**MATERIAL SHOWN:**
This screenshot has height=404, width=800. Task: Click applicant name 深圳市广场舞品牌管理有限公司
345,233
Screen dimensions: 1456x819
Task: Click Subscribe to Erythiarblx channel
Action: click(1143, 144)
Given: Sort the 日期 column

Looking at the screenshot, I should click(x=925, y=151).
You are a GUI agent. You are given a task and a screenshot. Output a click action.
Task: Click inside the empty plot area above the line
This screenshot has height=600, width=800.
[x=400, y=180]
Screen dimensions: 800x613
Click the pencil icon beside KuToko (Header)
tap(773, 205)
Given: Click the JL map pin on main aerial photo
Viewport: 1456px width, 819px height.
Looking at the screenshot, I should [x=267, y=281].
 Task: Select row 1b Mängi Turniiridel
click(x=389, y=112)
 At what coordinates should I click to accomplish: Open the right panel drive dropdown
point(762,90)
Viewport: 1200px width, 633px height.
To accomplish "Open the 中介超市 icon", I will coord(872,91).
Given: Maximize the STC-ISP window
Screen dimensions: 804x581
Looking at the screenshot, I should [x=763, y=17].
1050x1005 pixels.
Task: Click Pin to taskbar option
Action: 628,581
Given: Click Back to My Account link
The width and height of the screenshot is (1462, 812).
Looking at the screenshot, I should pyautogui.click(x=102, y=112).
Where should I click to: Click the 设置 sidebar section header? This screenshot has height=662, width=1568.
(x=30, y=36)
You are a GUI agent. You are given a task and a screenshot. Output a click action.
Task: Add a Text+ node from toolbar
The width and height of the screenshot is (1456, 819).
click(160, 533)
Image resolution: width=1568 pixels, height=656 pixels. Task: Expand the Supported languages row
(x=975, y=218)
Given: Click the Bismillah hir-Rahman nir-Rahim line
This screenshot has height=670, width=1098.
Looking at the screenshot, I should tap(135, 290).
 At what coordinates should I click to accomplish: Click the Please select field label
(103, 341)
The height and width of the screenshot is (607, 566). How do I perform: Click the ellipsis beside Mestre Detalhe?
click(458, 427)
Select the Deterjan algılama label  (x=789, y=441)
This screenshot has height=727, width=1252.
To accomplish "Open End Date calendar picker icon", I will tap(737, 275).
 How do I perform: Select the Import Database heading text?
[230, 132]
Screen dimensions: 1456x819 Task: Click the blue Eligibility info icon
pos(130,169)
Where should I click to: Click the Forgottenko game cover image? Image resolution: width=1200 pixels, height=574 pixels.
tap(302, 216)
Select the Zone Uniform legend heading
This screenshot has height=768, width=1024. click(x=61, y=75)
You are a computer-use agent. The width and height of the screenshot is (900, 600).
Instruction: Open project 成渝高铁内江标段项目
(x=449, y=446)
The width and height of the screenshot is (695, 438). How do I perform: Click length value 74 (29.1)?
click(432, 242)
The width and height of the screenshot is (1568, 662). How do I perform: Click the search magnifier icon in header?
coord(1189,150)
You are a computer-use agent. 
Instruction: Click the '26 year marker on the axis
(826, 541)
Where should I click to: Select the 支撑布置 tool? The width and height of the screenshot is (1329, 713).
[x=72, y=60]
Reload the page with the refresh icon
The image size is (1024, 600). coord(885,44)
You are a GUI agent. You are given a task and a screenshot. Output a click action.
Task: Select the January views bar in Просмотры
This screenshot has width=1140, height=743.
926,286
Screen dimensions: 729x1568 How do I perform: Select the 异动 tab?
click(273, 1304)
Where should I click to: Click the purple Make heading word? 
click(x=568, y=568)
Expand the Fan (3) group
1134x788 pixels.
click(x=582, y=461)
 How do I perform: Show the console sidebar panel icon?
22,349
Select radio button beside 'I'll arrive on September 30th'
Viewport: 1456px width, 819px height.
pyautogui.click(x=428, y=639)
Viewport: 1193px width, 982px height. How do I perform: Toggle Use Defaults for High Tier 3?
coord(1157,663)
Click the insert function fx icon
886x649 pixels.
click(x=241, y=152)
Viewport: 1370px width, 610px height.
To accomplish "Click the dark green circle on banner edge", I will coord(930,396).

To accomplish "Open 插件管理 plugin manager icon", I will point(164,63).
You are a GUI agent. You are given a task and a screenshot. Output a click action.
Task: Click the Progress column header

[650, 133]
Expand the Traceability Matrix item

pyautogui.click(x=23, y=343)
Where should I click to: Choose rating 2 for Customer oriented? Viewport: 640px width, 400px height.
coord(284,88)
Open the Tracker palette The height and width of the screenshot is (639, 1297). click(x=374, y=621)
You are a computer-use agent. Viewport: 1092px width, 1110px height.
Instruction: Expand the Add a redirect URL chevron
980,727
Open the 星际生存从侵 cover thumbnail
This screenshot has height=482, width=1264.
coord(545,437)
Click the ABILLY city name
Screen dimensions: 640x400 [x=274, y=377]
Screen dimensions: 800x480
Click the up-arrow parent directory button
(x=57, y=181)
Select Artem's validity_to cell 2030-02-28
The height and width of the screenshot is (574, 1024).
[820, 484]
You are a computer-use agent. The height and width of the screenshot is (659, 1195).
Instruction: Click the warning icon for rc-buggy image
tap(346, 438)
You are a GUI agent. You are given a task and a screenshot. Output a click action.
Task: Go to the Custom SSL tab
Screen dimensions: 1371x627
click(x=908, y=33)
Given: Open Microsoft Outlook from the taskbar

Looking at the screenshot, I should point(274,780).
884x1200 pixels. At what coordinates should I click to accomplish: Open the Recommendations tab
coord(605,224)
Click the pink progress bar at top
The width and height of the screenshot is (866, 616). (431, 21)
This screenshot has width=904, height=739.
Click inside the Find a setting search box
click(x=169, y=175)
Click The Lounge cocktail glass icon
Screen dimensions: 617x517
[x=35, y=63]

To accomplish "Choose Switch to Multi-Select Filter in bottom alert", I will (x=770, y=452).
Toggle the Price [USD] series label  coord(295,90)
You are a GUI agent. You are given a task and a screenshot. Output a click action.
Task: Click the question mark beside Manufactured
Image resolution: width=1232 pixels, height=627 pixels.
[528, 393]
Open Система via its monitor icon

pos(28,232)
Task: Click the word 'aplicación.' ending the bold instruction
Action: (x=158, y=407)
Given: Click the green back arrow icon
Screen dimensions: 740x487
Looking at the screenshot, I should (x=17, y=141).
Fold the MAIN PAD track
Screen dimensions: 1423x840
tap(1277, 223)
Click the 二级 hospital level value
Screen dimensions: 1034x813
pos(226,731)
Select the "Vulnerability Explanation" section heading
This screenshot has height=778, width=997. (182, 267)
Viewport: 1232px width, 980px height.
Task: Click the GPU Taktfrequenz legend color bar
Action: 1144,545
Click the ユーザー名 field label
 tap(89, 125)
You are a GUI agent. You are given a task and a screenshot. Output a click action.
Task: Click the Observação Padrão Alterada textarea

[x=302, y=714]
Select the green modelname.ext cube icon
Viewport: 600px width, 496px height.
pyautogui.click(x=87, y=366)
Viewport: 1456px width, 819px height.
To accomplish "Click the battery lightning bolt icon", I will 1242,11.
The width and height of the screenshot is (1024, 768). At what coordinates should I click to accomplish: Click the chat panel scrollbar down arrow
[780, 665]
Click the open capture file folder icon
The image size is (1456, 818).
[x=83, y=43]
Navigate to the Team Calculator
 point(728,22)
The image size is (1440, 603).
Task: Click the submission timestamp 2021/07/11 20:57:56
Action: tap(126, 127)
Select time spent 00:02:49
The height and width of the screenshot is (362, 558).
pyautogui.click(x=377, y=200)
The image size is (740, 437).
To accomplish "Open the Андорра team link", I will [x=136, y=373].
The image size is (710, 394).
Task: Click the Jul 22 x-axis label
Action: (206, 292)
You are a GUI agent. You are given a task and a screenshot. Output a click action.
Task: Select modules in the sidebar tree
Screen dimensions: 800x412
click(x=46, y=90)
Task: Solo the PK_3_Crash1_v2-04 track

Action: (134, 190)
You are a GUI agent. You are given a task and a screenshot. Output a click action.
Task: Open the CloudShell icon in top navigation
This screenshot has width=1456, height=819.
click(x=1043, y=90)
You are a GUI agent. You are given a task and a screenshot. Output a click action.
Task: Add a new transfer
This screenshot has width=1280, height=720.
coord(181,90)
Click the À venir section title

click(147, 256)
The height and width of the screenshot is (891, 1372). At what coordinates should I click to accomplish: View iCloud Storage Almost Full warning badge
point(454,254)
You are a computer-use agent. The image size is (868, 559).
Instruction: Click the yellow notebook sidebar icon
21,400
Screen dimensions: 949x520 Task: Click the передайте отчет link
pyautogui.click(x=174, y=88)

**TASK STATEMENT:** Please list every line in the material above that contains the string "value", copying each line in full. Matches must have the same case.

**CORRECT ANSWER:**
The width and height of the screenshot is (695, 438). How do I perform: Click length value 74 (29.1)?
Click the 二级 hospital level value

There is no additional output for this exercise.